■ Exercise instructions
1 – According to the article on outdoor learning, since when have pupils, students and teachers been teaching and learning outdoors?
2 – Replace "pandemic" with "outbreak" as you rewrite everything in the outdoor learning article from "The idea of" down to "what we mean?".

What do we mean when we talk about taking the curriculum outdoors?
The idea of ‘outdoor learning’ – and teaching – is nothing new. In one form or another, pupils, students and teachers have been teaching and learning in the outdoors since the early twentieth century. In more recent times, and especially since the Covid-19 pandemic, there has been increasing recognition of the potential benefits that can be gained from taking learning outside. ‘Outdoor learning’ means different things to different people, and there are a wide range of activities, lessons, trips and visits being carried out under that banner. So what are we talking about, and does it matter what we mean?
For many people, outdoor learning means an approach to teaching and learning that happens outdoors, often in the natural environment. There can be some unhelpful preconceptions that go with this definition, however, leading to beliefs that teaching staff need a range of specialised skills and environments before they are ‘allowed’ to go outside. Images of canoeing, climbing and campfires create an impression of high skill and high risk activities that are inaccessible to most normal teachers and teaching assistants. However, outdoor learning is simply about making the most of what you’ve got. As Juliet Robertson, author of the Creative Star blog and the book ‘Dirty Teaching’ says, outdoor learning is actually about ‘every type of learning experience which happens outdoors’.
A better way of thinking : outdoors to enhance teaching
Instead of framing the outdoors as somewhere different to the indoors and therefore beyond any number of barriers, both perceived and physical, it might be more helpful if we simply think in terms of the learning spaces available to every teacher and consider how we can maximise the benefits that each space can provide. Indoor classrooms are one space and corridors another, and most teachers have a pretty good idea of how to get the most from these spaces. Looking outside the door we have the school grounds and then the area immediately surrounding the school, with walking distance venues a short way beyond that. Some of these might be green spaces, such as woodlands, parks or beaches, some of them might be streets, harbours, museums or places of worship. If we think of them all as extensions of our indoor world then we just need to consider what each can offer in terms of curriculum links or enrichment. If we are operating inside the school perimeter then we don’t actually need any specific skills that we don’t already have unless we want to teach something that involves a specialised skill or knowledge, such as lighting a fire. What is important here is that these higher skilled applications of knowledge can be added as and when teachers feel comfortable – they are not necessities or pre-conditions for teaching outside.

■ Saved data entries

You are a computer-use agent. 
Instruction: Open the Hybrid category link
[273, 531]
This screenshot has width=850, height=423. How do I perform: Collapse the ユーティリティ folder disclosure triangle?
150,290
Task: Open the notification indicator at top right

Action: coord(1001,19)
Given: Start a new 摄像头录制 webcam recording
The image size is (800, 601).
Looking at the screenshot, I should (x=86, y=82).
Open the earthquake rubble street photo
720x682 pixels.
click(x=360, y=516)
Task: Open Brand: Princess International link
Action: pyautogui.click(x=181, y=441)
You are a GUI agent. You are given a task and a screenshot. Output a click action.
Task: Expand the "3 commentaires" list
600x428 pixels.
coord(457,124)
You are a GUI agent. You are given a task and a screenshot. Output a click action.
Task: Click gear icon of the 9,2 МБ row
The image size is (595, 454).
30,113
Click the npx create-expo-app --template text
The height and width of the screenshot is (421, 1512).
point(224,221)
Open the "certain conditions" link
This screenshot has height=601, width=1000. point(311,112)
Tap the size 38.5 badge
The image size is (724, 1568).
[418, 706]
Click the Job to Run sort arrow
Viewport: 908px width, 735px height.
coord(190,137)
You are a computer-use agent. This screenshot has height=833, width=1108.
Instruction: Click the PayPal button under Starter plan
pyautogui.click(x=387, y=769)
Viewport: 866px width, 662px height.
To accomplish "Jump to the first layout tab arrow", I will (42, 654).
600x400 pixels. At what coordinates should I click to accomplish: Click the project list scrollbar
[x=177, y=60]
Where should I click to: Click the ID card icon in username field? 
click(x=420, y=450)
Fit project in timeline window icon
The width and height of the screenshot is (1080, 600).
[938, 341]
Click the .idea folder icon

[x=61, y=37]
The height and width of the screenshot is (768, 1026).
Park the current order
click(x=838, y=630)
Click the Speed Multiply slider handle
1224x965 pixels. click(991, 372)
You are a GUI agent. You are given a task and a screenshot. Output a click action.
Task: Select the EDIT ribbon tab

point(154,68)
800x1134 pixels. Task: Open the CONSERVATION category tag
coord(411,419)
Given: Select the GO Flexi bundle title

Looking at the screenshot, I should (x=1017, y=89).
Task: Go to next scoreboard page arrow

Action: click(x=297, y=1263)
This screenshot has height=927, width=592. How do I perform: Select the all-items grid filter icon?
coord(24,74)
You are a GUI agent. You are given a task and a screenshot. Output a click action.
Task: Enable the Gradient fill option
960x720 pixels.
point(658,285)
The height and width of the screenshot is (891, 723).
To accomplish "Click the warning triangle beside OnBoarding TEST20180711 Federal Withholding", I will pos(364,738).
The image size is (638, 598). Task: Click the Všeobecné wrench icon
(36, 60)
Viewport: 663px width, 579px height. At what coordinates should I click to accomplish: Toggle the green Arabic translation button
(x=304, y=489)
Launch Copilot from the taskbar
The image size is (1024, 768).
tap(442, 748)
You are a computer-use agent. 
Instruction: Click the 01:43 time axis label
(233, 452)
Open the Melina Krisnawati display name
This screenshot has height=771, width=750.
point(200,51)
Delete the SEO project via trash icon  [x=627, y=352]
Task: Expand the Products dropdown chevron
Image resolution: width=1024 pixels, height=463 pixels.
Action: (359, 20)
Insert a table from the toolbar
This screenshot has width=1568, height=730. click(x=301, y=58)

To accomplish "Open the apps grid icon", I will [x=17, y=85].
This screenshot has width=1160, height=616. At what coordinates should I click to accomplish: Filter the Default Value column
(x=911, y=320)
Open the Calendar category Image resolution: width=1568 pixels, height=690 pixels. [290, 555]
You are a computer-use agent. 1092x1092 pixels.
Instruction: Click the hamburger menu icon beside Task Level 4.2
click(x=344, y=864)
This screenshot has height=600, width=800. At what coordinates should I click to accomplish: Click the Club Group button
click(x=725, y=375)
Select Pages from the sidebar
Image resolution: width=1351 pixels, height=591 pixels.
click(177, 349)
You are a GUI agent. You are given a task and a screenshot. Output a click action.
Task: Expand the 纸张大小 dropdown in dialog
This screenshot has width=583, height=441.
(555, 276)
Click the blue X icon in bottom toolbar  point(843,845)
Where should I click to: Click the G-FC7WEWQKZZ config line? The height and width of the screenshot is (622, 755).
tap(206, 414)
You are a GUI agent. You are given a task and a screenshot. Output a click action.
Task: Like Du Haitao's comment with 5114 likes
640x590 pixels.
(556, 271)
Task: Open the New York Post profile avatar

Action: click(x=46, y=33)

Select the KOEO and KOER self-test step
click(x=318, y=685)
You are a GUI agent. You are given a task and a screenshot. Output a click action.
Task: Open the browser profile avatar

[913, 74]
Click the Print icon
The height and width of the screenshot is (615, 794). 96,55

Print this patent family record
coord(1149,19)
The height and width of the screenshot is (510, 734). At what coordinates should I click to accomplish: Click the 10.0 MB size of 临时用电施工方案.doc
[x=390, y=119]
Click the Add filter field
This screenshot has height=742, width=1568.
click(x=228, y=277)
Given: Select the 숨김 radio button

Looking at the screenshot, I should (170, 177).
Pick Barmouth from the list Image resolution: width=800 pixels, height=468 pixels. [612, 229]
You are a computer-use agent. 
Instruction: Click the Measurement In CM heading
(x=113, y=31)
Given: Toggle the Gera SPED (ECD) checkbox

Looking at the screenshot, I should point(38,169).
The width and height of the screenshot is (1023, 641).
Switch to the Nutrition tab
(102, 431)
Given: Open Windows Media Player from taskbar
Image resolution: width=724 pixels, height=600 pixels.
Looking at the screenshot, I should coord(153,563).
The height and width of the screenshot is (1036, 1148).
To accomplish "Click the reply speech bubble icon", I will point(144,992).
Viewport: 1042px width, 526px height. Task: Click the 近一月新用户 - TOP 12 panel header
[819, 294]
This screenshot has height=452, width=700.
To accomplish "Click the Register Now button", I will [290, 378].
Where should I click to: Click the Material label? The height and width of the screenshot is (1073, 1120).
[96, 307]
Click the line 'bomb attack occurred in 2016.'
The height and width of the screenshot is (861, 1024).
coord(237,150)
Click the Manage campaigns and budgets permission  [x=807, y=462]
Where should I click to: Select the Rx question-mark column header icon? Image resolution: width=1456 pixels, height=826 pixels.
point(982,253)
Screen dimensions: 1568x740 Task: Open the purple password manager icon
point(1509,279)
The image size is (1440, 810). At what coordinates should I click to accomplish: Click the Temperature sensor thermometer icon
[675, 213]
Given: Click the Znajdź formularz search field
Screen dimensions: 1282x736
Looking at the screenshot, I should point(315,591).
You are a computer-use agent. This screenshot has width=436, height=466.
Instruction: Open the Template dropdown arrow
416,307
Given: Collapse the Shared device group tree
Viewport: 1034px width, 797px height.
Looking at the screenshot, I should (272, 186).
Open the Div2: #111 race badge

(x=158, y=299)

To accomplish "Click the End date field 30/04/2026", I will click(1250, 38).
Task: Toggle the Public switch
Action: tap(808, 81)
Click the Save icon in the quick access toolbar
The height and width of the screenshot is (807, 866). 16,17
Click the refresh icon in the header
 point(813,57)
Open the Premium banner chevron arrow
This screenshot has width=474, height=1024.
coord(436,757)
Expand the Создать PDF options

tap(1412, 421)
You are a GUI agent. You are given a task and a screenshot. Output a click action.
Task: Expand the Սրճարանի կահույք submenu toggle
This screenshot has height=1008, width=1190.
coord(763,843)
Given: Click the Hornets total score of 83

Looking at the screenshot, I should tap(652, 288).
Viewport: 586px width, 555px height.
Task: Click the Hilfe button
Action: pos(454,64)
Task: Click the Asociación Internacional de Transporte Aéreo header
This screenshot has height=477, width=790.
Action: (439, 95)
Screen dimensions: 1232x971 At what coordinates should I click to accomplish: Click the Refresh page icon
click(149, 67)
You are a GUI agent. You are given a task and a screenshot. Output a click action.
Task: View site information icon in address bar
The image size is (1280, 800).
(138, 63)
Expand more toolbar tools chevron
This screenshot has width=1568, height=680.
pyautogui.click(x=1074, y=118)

■ Answers below
1 – Since the early twentieth century.

2 –
The idea of ‘outdoor learning’ – and teaching – is nothing new. In one form or another, pupils, students and teachers have been teaching and learning in the outdoors since the early twentieth century. In more recent times, and especially since the Covid-19 outbreak, there has been increasing recognition of the potential benefits that can be gained from taking learning outside. ‘Outdoor learning’ means different things to different people, and there are a wide range of activities, lessons, trips and visits being carried out under that banner. So what are we talking about, and does it matter what we mean?